Reasoning LLMs Are Rewriting What AI Can Think

The evolution from "fast-and-sloppy" to "slow-and-rigorous" reasoning in AI isn't just an incremental improvement — it's a paradigm shift. A new comprehensive survey from Li et al. (2025) maps the entire landscape of reasoning LLMs, from their cognitive science roots to the cutting-edge methods powering models like OpenAI's o1/o3 and DeepSeek's R1.

The Core Insight: Dual-Process Theory Meets AI

Cognitive science has long distinguished between two modes of human thought:

System 1: Fast, automatic, intuitive — pattern matching without deliberation
System 2: Slow, deliberate, analytical — step-by-step logical reasoning

Foundational LLMs (BERT, GPT-4, LLaMA) are essentially System 1 thinkers. They're brilliant at pattern completion but prone to hallucination, logical shortcuts, and brittle multi-step reasoning. The reasoning LLM revolution is about engineering System 2 into these models.

Survey Architecture

The survey organizes the field into a clean taxonomy:

Fig. 2 from the paper: Primary organizational structure covering foundations, blueprinting, benchmarking, and extended techniques.
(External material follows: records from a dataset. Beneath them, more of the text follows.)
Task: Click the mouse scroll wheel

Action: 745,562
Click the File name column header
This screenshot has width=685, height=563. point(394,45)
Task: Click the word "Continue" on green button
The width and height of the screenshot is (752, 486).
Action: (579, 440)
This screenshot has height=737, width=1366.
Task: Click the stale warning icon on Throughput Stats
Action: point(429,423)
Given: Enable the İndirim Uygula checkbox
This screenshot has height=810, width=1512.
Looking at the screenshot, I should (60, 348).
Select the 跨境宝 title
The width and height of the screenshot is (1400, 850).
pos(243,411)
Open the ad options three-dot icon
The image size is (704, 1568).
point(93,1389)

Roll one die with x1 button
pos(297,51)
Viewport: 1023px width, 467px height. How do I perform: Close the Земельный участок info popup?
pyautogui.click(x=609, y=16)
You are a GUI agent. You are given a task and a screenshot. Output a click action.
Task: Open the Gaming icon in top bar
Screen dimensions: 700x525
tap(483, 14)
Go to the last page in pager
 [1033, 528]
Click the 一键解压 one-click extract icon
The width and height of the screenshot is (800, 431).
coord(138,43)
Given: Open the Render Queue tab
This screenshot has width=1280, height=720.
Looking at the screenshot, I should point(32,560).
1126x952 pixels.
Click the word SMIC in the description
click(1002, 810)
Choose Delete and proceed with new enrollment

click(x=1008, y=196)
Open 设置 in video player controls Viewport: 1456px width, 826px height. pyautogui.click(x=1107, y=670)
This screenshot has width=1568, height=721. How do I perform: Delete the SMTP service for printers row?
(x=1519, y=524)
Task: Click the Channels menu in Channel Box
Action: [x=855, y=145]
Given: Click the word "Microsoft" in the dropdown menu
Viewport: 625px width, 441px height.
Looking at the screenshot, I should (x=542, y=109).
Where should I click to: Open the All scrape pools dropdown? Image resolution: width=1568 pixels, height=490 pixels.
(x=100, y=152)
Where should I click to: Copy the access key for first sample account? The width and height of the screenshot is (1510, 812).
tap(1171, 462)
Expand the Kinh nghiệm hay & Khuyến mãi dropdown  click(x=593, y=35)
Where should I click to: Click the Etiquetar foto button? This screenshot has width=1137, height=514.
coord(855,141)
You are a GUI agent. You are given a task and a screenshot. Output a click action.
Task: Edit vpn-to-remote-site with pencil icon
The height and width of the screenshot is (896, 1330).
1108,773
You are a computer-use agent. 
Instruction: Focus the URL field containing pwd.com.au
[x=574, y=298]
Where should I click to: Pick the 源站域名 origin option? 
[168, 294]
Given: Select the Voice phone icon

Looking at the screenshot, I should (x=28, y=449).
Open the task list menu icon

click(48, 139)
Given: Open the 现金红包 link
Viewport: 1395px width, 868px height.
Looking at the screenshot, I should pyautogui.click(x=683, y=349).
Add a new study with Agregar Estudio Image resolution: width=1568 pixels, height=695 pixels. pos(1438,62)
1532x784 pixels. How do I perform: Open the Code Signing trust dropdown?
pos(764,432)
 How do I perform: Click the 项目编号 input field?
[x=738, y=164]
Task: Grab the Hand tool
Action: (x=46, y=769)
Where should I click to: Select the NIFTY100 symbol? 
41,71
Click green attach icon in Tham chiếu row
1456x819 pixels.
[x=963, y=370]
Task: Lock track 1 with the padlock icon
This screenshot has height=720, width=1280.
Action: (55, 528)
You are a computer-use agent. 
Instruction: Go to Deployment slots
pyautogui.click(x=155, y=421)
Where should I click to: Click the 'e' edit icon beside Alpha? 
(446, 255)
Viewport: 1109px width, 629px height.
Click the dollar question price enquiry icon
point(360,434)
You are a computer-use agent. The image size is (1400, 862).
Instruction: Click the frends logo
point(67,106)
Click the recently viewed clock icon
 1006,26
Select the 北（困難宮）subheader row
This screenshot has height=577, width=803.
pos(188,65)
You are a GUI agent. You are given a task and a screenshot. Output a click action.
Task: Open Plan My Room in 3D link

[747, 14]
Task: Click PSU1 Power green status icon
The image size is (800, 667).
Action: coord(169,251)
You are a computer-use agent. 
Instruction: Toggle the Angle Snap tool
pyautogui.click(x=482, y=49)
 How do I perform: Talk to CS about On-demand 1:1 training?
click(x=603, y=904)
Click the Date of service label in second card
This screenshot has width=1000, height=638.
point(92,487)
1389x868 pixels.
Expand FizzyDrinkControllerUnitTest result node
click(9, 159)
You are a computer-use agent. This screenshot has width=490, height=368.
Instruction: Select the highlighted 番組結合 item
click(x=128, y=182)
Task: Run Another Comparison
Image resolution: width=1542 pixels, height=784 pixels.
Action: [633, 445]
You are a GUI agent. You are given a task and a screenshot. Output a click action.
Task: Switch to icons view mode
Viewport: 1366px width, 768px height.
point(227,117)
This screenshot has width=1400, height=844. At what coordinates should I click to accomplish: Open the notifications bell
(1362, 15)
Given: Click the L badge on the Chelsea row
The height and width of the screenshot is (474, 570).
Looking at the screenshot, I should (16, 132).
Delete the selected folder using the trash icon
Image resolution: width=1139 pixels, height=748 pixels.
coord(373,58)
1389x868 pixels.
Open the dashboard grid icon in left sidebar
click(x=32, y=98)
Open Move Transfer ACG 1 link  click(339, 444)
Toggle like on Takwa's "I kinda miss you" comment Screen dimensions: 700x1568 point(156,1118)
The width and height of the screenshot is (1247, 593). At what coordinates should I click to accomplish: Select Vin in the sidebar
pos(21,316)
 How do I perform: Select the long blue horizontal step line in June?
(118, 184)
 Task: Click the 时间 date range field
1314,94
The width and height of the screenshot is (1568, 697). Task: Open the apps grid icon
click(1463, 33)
The Timeline: How We Got Here

Fig. 1 from the paper: Timeline of reasoning LLMs showing the evolution across structure search, reward modeling, self-improvement, macro action, reinforcement fine-tuning, multimodal, and complete reasoning models from 2022–2025.

The timeline reveals several important trends:

Structure search (MCTS-based methods) exploded in mid-2024
Reinforcement fine-tuning emerged as the dominant training paradigm by late 2024
Multimodal reasoning models are the newest frontier (early 2025)
The open-source vs closed-source divide is narrowing rapidly

Five Core Methods Driving the Transition

1. Structure Search (MCTS + Tree-of-Thought)

Instead of generating a single reasoning chain, these methods explore a tree of possible reasoning paths. Monte Carlo Tree Search (MCTS) uses the UCB1 formula to balance exploration and exploitation:

UCB1 = w_i/n_i + c × √(ln N / n_i)

Where w_i is the total reward, n_i is the visit count, N is the parent's visit count, and c balances exploration. This allows models to backtrack, try alternative reasoning paths, and converge on more reliable solutions.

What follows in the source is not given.